**Texto fornecido**
───

Há exatos 80 anos, o mar equatorial silenciou a tripulação do Cruzador “Bahia”, um dos mais antigos e simbólicos navios de guerra da Marinha do Brasil (MB). Na manhã de 4 de julho de 1945, durante um exercício de tiro antiaéreo, uma rajada disparada por uma das metralhadoras, acidentalmente apontada para a popa, atingiu cargas de profundidade inflamáveis, provocando uma explosão que gerou focos de incêndio e destruição instantânea, marcando para sempre a história naval brasileira.
A tragédia, ocorrida já no fim da Segunda Guerra Mundial, levou o navio ao fundo do mar do litoral brasileiro em menos de três minutos. Inicialmente, chegou-se a cogitar a hipótese de um ataque por submarino alemão, mas investigações técnicas comprovaram falha de procedimento no manuseio do armamento.
A bordo do velho guerreiro
Veterano dos mares, o Cruzador “Bahia” havia servido na Primeira Guerra Mundial e, durante o segundo grande conflito, atuava na proteção de aviões aliados em missões transatlânticas. Naquela missão final, partiu do porto do Recife (PE) em 30 de junho de 1945, com destino à sua estação de serviço próxima a Natal (RN).
A bordo estavam 372 homens que, após a explosão, tentaram alcançar as balsas disponíveis. Muitos desapareceram sob as águas do Atlântico e, dos que inicialmente se salvaram, apenas 36 sobreviveram após dias de agonia em alto-mar.
O livro História Naval Brasileira (volume 5, tomo II) relembra esse episódio ainda pouco conhecido pela sociedade civil. Segundo dados da obra, durante quase uma semana, 280 homens enfrentaram o mar aberto. Destes, 271 ocuparam 17 balsas sob o sol escaldante, sem água potável e com suprimentos escassos.
A insolação, a sede extrema e o sofrimento transformaram os sobreviventes em novas vítimas. Muitos não resistiram à exposição prolongada, às queimaduras e aos ferimentos. As balsas, sobrecarregadas e danificadas, não ofereciam abrigo nem esperança e, em uma delas, restaram apenas oito homens vivos ao final do resgate. Em outra, nenhum ocupante sobreviveu. Dos 271 tripulantes que alcançaram as pequenas embarcações, 235 morreram.

───

**Trechos dos itens**
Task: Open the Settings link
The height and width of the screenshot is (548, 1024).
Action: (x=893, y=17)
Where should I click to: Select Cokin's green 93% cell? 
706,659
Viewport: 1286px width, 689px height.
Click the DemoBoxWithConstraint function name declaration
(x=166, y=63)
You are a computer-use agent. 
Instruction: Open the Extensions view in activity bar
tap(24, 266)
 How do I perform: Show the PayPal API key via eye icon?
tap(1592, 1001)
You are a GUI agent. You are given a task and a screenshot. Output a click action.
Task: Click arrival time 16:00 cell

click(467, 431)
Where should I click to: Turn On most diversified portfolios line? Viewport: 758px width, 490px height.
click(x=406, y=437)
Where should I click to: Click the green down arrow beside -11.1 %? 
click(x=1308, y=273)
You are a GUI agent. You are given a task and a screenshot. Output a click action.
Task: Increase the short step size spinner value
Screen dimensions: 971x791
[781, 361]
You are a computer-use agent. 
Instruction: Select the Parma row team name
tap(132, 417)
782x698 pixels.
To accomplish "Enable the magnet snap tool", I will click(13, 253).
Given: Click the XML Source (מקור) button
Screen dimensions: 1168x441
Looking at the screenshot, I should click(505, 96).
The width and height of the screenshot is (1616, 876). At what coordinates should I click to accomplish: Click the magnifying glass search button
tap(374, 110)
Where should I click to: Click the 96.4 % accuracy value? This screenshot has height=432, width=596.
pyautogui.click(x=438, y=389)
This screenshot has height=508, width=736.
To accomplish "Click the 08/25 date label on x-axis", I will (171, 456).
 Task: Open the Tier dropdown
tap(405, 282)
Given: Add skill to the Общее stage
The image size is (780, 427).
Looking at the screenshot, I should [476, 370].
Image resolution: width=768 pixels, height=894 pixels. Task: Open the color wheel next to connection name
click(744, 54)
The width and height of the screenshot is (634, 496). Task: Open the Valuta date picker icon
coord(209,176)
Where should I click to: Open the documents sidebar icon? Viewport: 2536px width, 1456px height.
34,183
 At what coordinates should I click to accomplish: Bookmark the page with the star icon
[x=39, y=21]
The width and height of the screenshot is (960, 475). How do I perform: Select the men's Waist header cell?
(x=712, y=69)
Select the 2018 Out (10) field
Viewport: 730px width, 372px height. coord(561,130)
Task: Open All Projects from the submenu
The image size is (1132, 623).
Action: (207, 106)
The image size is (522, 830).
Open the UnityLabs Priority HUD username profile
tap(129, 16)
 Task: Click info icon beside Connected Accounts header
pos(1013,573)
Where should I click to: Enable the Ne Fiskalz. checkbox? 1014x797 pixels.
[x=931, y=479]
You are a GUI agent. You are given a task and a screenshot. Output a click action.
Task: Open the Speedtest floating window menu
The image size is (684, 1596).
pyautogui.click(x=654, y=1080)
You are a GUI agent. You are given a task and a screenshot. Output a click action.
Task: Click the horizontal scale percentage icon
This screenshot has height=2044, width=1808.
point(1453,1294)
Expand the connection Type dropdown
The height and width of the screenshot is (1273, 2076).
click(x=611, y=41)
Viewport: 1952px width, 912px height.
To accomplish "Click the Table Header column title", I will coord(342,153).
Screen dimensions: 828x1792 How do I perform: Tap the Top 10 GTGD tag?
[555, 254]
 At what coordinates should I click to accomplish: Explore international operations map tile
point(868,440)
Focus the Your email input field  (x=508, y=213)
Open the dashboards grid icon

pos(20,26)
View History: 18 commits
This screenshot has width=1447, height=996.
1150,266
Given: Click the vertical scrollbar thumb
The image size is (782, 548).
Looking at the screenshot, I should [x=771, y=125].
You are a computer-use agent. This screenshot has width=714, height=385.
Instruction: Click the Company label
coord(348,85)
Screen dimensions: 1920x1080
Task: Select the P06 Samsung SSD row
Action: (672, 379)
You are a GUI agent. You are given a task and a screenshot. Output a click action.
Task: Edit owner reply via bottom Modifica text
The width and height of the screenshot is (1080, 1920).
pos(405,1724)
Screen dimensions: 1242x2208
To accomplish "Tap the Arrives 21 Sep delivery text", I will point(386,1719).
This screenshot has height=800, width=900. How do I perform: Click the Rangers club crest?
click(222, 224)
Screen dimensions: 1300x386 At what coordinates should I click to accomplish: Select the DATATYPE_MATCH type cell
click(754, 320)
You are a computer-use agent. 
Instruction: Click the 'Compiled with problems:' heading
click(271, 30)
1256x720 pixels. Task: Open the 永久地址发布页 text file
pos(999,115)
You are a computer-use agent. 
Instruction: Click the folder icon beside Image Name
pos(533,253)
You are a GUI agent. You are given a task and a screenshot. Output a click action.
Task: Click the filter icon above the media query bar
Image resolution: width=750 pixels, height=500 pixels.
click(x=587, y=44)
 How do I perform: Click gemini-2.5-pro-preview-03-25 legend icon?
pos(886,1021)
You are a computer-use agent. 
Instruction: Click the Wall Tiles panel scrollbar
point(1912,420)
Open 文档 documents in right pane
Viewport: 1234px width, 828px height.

───

**Faça isto**
Segundo o texto sobre o naufrágio do Cruzador “Bahia”, quantos homens estavam a bordo do navio? Os itens não têm nenhuma relação com esta tarefa.

**Resposta**
Estavam a bordo 372 homens.